L’assemblée générale du Groupement d’Employeurs du Fezensac et du Groupement d’Employeurs Agricole de l’Armagnac s’est tenue vendredi matin à Vic-Fezensac. À cette occasion, les coprésidents Bernard Delor et Jérôme Meyrous ont présenté le rapport moral 2025 dans un contexte marqué par les difficultés persistantes du monde agricole.
D’emblée, le ton a été donné à travers une formule évocatrice : « La roche tarpéienne est proche du Capitole », illustrant la fragilité des équilibres économiques auxquels sont confrontées les structures.
Le Groupement d’Employeurs du Fezensac enregistre ainsi son premier déficit. Une situation directement liée, selon les responsables, à la crise agricole actuelle. Conséquence : aucun avoir ne pourra être reversé cette année aux adhérents.
Le constat est plus favorable du côté du Groupement d’Employeurs Agricole de l’Armagnac, dont l’activité est restée soutenue. Les administrateurs ont annoncé le versement d’un avoir de 0,40 euro par heure aux adhérents agriculteurs, présenté comme un soutien dans un contexte de trésoreries sous tension.
Les coprésidents ont également souligné que les difficultés dépassent le seul secteur agricole et concernent plus largement l’économie gersoise, confrontée à la fois aux enjeux économiques et aux tensions sur le recrutement.
Cette assemblée générale a aussi permis d’évoquer plusieurs évolutions au sein des équipes. Après le départ à la retraite de Madame Durregne, son poste n’a pas été remplacé. Une nouvelle collaboratrice, Stéphanie Villepinte, a rejoint la structure sur le secteur d’Eauze.

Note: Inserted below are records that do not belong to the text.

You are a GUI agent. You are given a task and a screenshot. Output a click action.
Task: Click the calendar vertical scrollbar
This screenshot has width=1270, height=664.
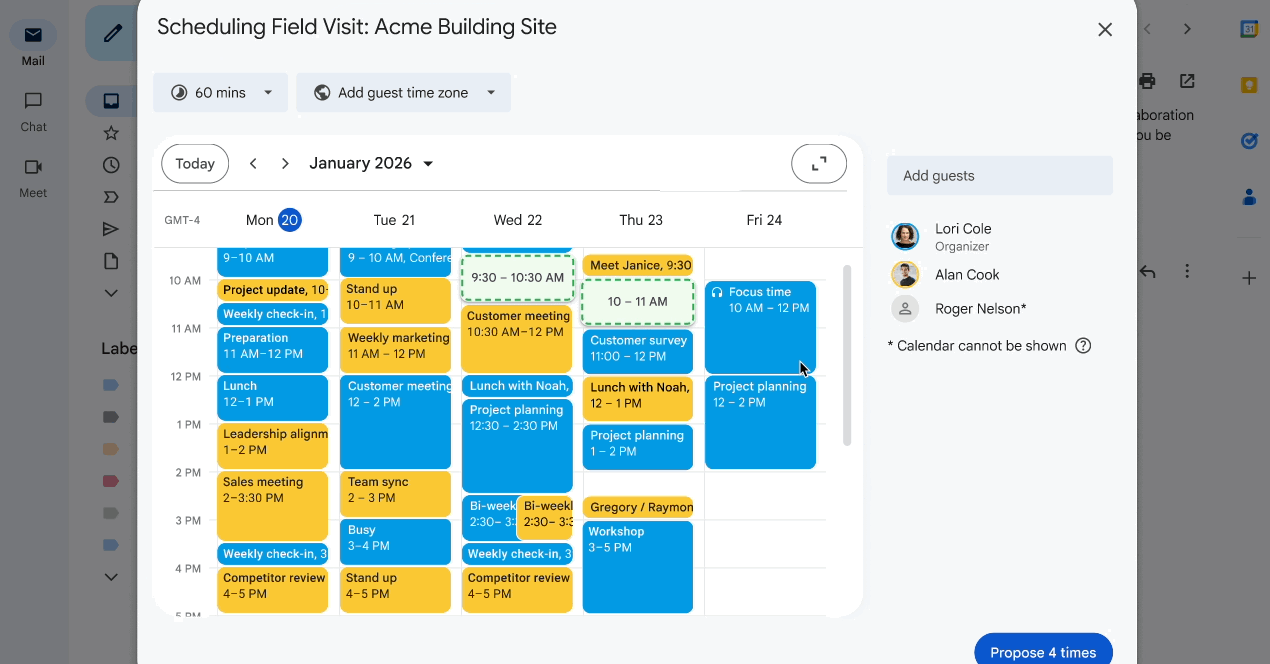tap(848, 355)
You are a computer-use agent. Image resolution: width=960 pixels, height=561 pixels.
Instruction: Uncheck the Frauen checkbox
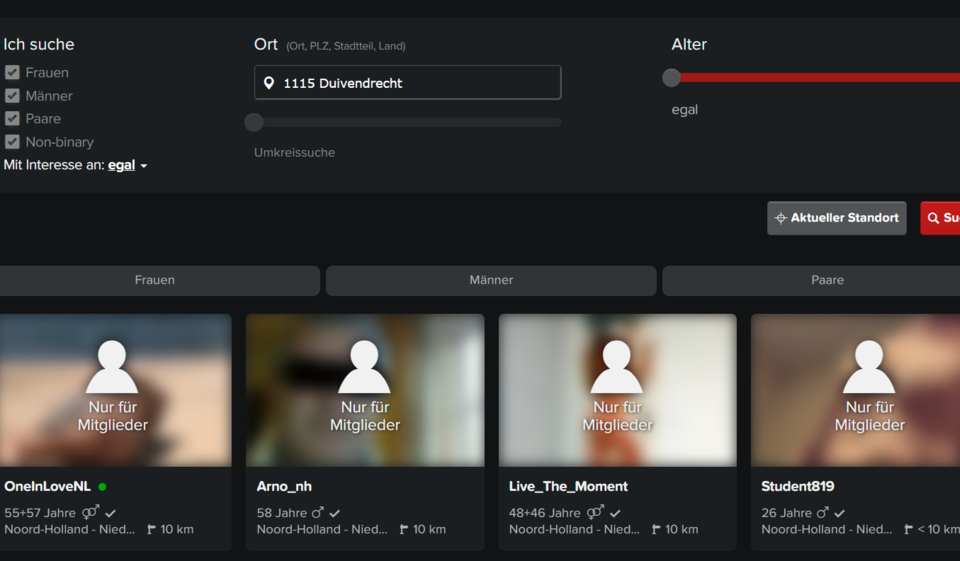(x=12, y=72)
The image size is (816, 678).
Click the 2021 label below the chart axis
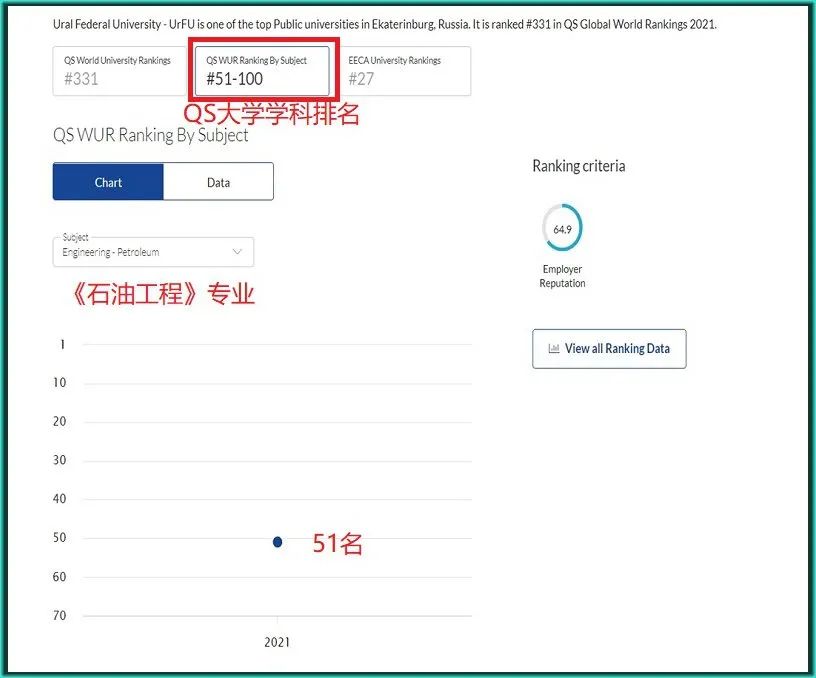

Des échanges sont par ailleurs engagés concernant une cessation d’activité sur le secteur de Nogaro.
Un hommage a été rendu aux salariés et collaborateurs pour leur implication, avec une mention particulière pour Anne-Marie Barthes, Laurent Sabathé, Coraline, qui poursuit sa formation en alternance, ainsi que Madame Boudes pour son accompagnement comptable.
En conclusion, les responsables ont salué l’engagement des conseils d’administration renouvelés et réaffirmé leur volonté d’assurer la pérennité des deux groupements dans un environnement économique jugé difficile.